Of all the widespread challenges currently being experienced the hydrocarbons industry, this particular issue is already determining success on a corporate level. Smaller companies, which often excel in serving the myriad of niche services across the oil industry, are vanishing. As fixed salary costs exceed budgetary realities, only those companies with deep pockets can meet these astronomical salary demands.

As national oil companies, super-majors, contractors and the dominant service sector giants poach each other's staff for spiralling salaries, the sector remains highly lucrative for those individuals willing to hop-skip and jump up the career ladder.

However, even at the biggest companies, for managing directors, department heads, and CEOs managing this cost inflation is becoming an ever-trickier game. With specialist salaries jumping 50% or more in a year budgets and cost projections are off by some margin.

The industry has reacted positively with scholarships and training initiatives, but in the current climate has found itself well short of the mark. In the Middle East recently we have seen several institutes aimed at churning out the calibre of staff needed to operate at this highly skilled end of the business.

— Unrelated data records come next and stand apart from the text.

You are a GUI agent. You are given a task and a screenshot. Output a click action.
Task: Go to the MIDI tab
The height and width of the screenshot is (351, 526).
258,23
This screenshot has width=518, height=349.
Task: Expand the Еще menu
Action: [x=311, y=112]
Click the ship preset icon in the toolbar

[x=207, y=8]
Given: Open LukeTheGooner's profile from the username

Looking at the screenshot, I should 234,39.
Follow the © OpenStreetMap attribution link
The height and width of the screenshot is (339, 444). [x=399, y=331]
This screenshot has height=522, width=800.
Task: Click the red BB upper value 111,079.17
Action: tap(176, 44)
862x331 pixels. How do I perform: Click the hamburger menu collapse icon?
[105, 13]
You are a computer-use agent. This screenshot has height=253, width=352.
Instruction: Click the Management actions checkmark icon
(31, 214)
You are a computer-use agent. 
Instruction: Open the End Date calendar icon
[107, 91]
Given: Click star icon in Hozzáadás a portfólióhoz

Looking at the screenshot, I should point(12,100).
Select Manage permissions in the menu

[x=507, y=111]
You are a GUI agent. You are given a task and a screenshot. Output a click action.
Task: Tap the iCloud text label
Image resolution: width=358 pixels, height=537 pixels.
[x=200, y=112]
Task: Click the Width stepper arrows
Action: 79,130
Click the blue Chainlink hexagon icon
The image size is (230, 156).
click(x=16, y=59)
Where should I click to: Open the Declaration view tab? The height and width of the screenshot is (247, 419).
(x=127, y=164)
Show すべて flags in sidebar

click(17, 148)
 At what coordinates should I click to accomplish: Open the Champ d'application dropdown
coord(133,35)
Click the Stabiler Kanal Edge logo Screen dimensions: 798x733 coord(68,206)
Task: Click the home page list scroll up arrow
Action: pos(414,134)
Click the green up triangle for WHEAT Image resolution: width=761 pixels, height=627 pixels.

In the current oil price environment the potential is there for the region to become a global hub for talent nurturing, with centres of excellence and first class training facilities dotted around the GCC.

The only barrier to success here is the will and effort to bring such a vision to fruition. Bridging the skills gap may be a perennial problem for the industry, but the opportunity for the Middle East to set itself apart has never been greater.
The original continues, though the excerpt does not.